● Exercise description
Could you transcribe exactly the lines below, from the line with "Select the IT department row" through the line with "Given: Switch to the Solid tab", and nothing else, leaving out the pictures?

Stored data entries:
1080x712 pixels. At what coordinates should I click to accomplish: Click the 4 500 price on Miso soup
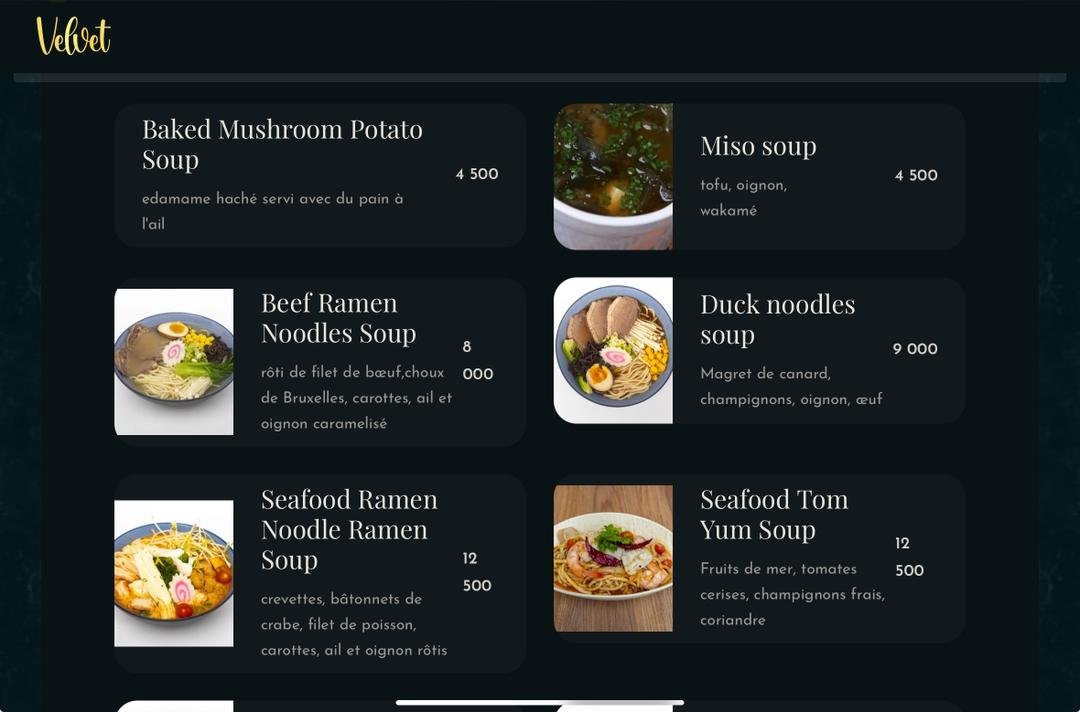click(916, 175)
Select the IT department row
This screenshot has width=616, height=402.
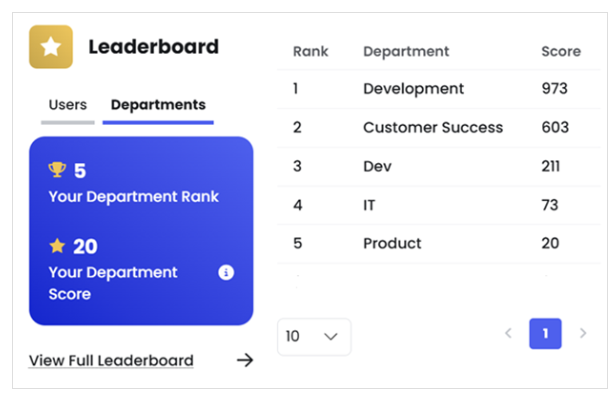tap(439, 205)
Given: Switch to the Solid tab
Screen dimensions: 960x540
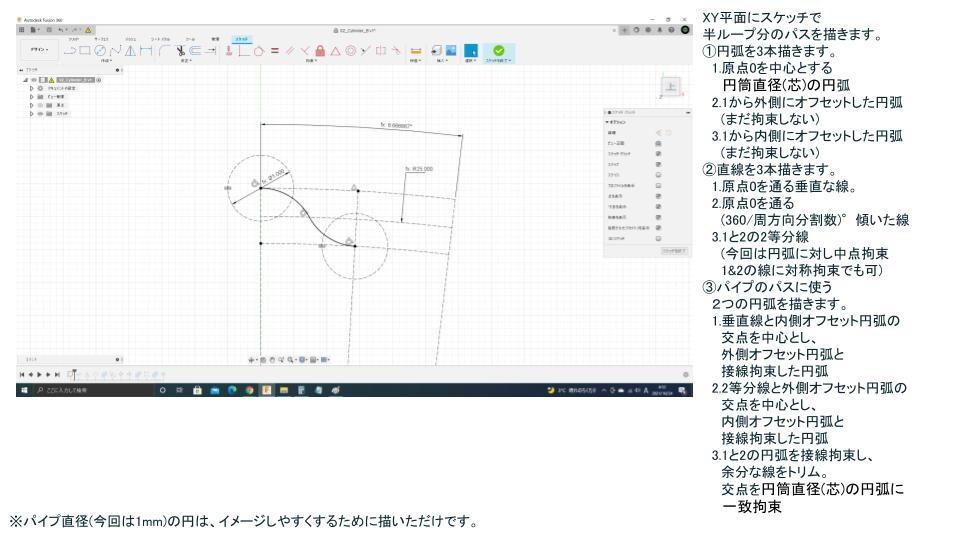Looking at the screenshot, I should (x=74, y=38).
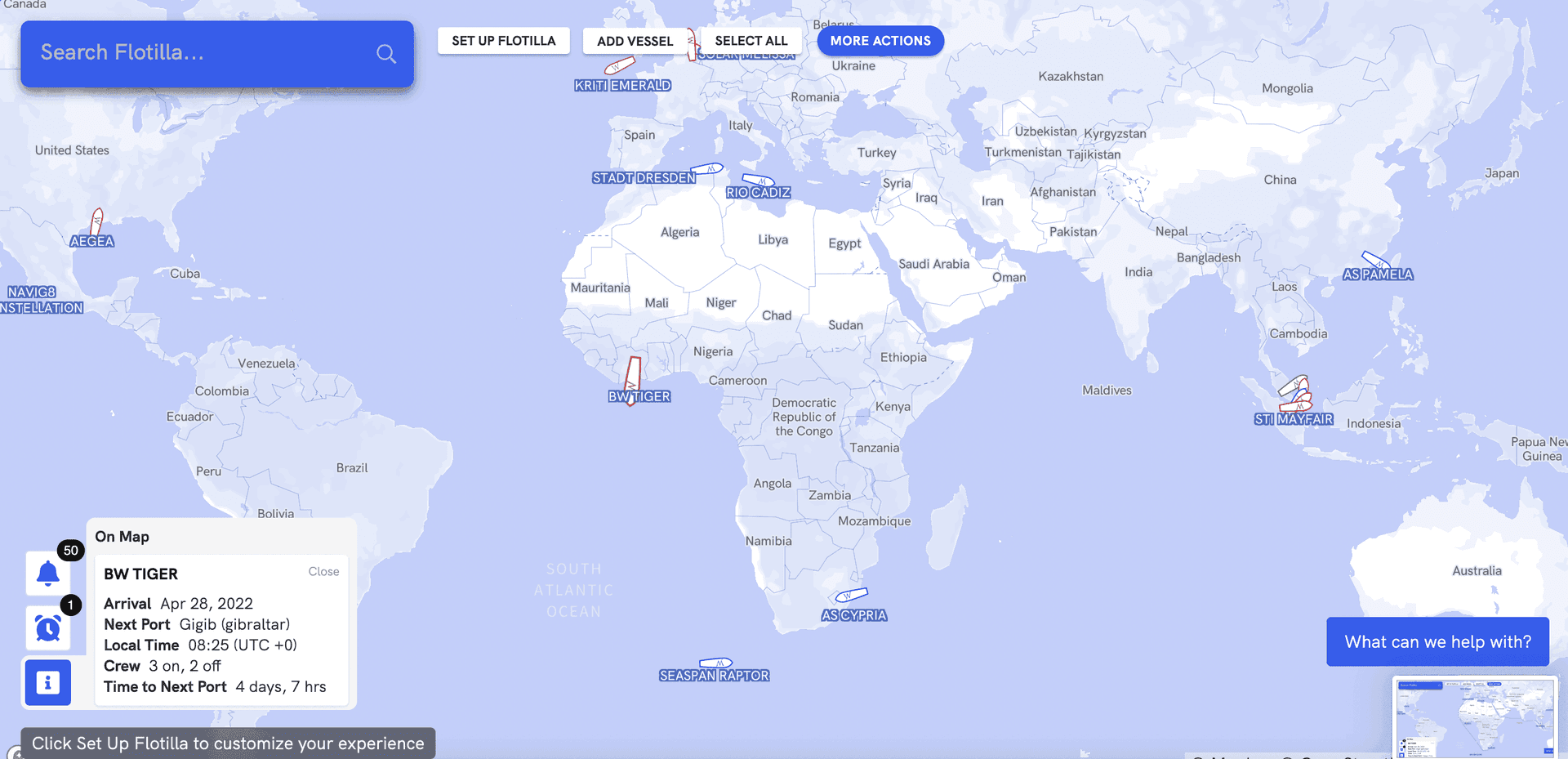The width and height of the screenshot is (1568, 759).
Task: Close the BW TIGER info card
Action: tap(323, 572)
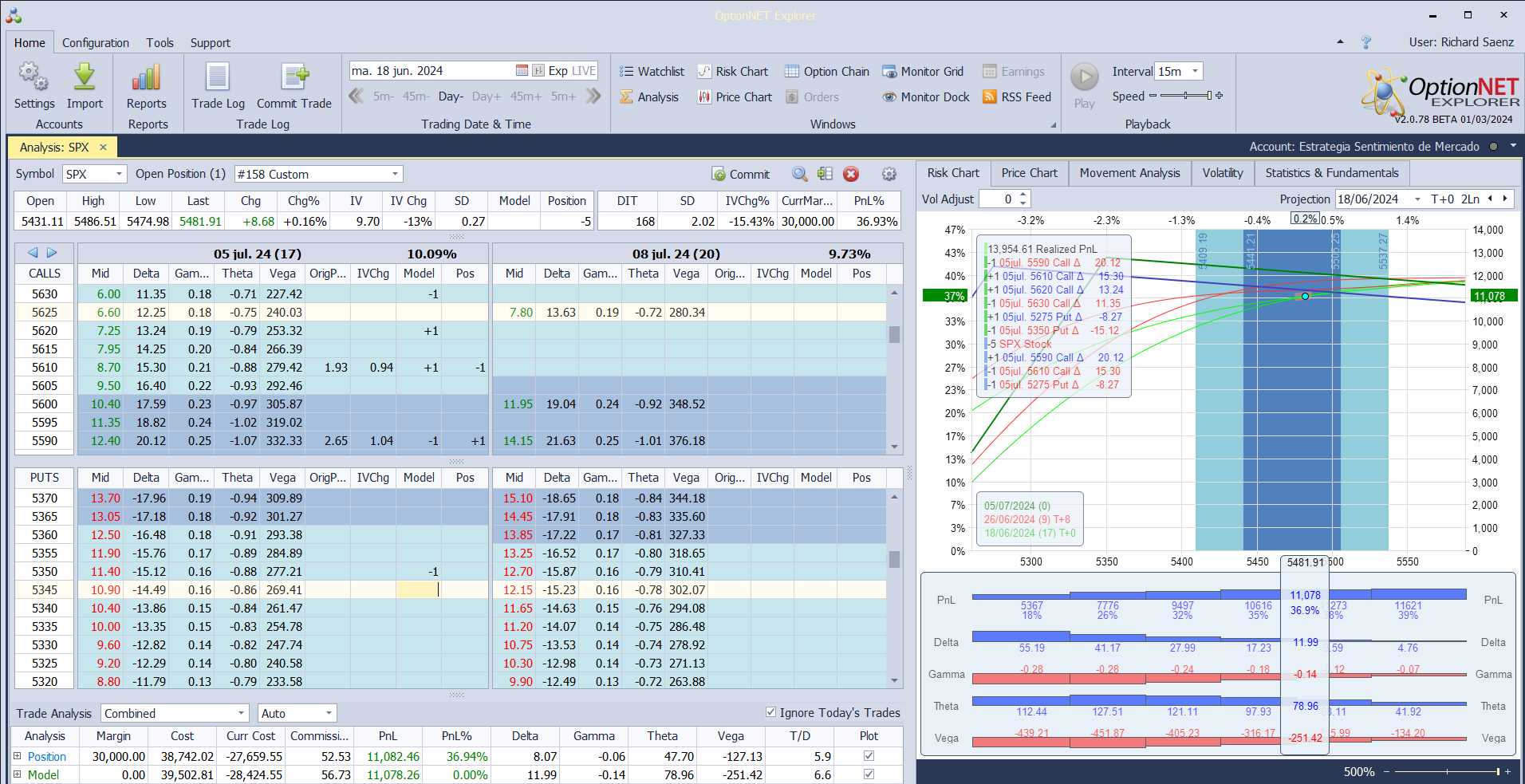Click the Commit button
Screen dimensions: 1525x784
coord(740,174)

● Output for this task
Select the IT department row
This screenshot has width=616, height=402.
tap(439, 205)
Given: Switch to the Solid tab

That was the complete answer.